There are two ways to mitigate FCoE slowdrain on a Cisco Nexus 5500 switch:
-
Congestion timeout
-
Pause timeout
Congestion timeout
Congestion timeout measures the age of frames that have been received by the switch. It automatically drops the FCoE frames that have been received by the switch, but are not able to transmit for 358 milliseconds. You cannot modify the congestion timeout value for FCoE.
Pause timeout
Pause timeout automatically drops all the FCoE frames that have been received by the switch and queued for an egress port when the egress port is in a continual paused state for the associated time. By default this feature is off, but it can be configured to be 90 milliseconds, 180 milliseconds, 358 milliseconds, 716 milliseconds, or 1433 milliseconds. The lower the value the quicker the switch will react to a port in a continual state of a pause. When a port reaches the pause timeout threshold, all the FCoE frames queued for egress on that port are emptied from the queue regardless of their exact age. The threshold is detected by a software process that runs every 100 milliseconds. Since all the frames queued to a given egress port are dropped this can have a dramatic effect on reducing the congestion on affected ISLs (ISLs from which the frames originated). When this condition is detected it is called a "Pause Event". The switch issues the following message when a pause event is detected:
switchname %$ VDC-1 %$ %CARMELUSD-2-CARMEL_SYSLOG_CRIT: FCoE Pause Event Occurred on interface ethernet 1/1For every pause event that lasts for the specified timeout value, a pause event is published to the Embedded Event Manager (EEM). The EEM maintains the count of pause events per port and triggers the policy action when the threshold is reached.

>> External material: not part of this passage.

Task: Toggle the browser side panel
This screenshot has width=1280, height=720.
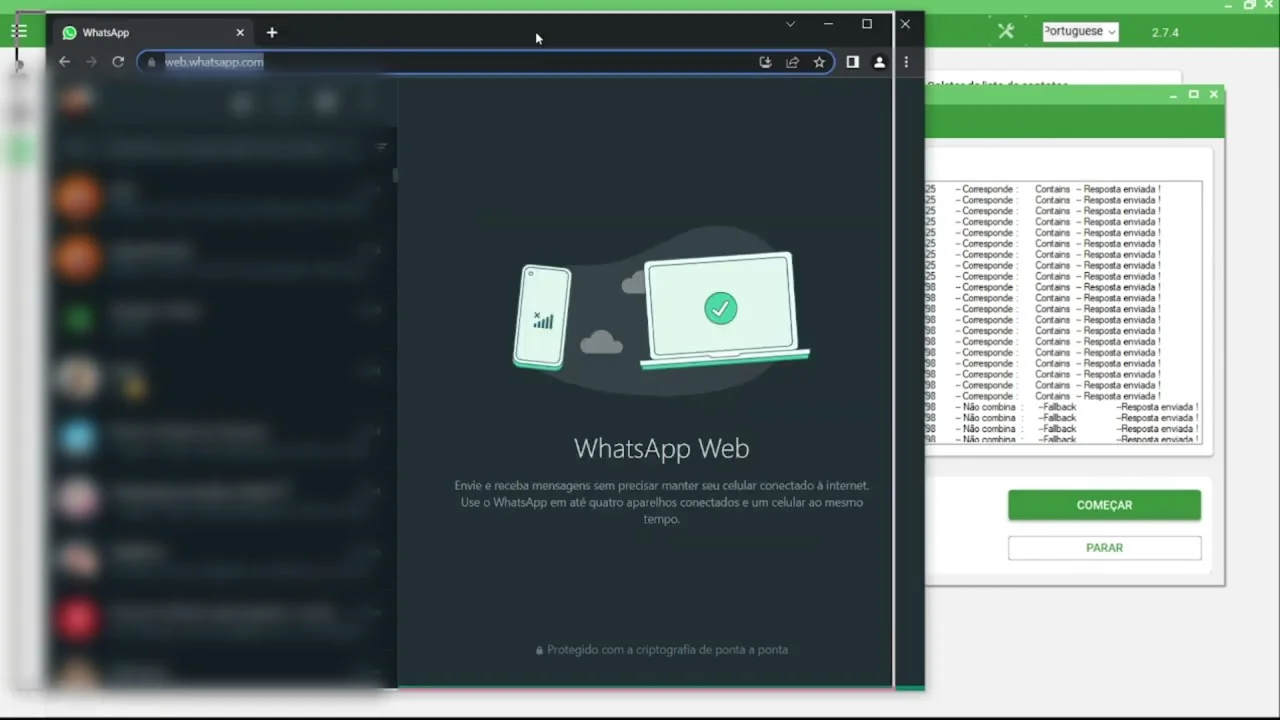Action: tap(852, 62)
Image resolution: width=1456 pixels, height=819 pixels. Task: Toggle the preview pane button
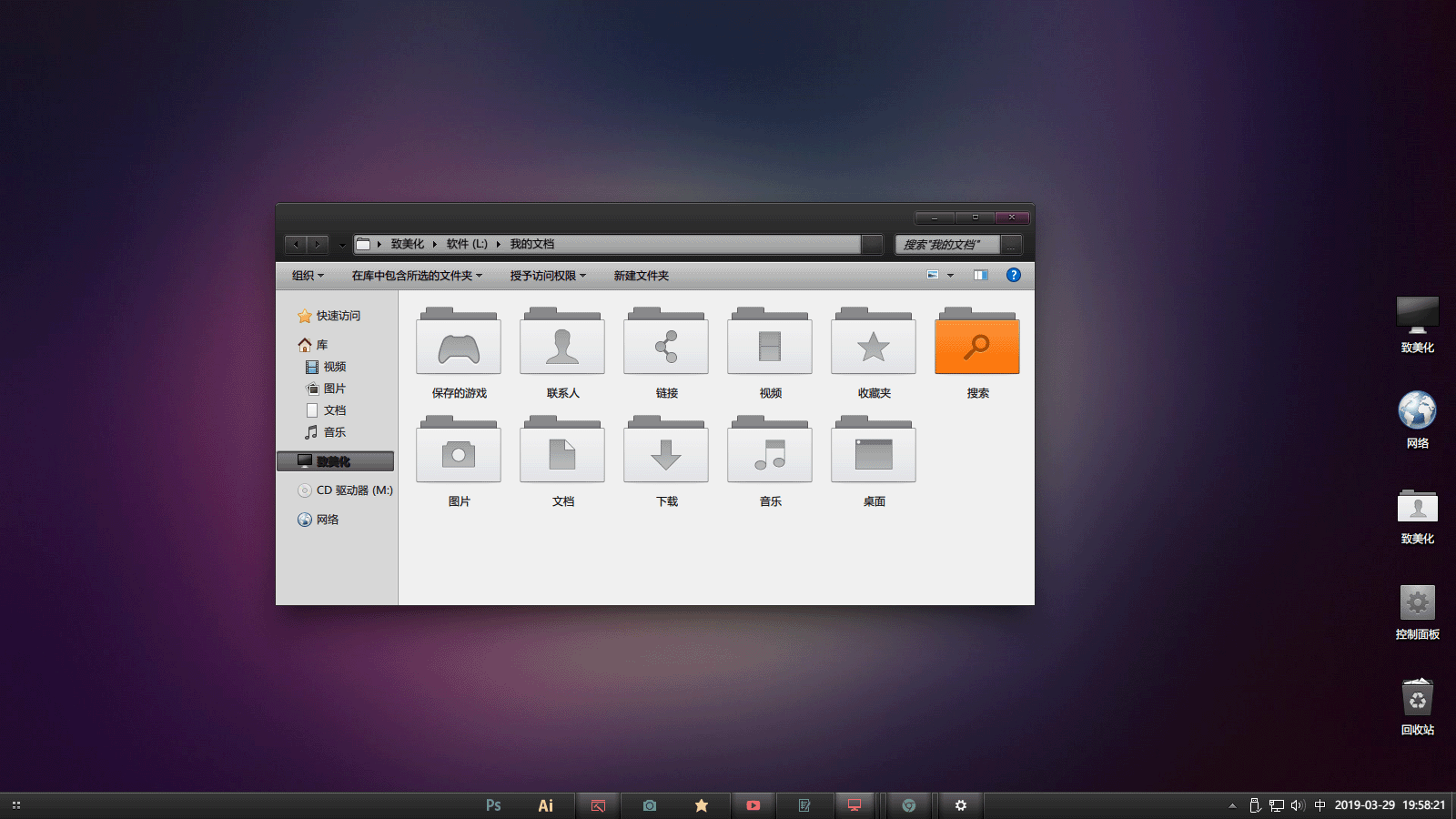(980, 275)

The following are the two EEM policies that exist by default. Use the show event manager system-policy command to view the EEM policies.
-
switch# show event manager system-policy Name : __ethpm_slow_drain_core Description : 10 Pause Events in 1 minute. Action: None by default Overridable : Yes -
switch# show event manager system-policy Name : __ethpm_slow_drain_edge Description : 5 Pause Events in 1 minute. Action: None by default Overridable : Yes
You can override the default policy with the new thresholds and actions. If you try to override the EEM system policies _ethpm_slow_drain_edge and _ethpm_slow_drain_core, the default-action, default syslog, will also appear. We recommend that you specify action err-disable to isolate the faulty port where this condition occurs. This can be done by overriding the _ethpm_slow_drain_edge EEM policy.
The following is a sample output to override the EEM system policy:
event manager applet custom_edge_policy override __ethpm_slow_drain_edgeevent policy-default count 5 time 360action 1.0 syslog msg FCoE Slowdrain Policy Was Hit exitIn the above example, the EEM policy generates a syslog if five pause events occur in 360 seconds on an edge port.
Configuring a Pause Frame Timeout Value
You can enable or disable a pause frame timeout value on a port. The system periodically checks the ports for a pause condition and enables a pause frame timeout on a port if it is in a continuous pause condition for a configured period of time. This situation results in all frames that come to that port getting dropped in the egress. This function empties the buffer space in the ISL link and helps to reduce the fabric slowdown and the congestion on the other unrelated flows using the same link.
When a pause condition is cleared on a port or when a port flaps, the system disables the pause frame timeout on that particular port.
The pause frame timeout is disabled by default. We recommend that you retain the default configuration for the ISLs and configure a value that does not exceed the default value for the edge ports.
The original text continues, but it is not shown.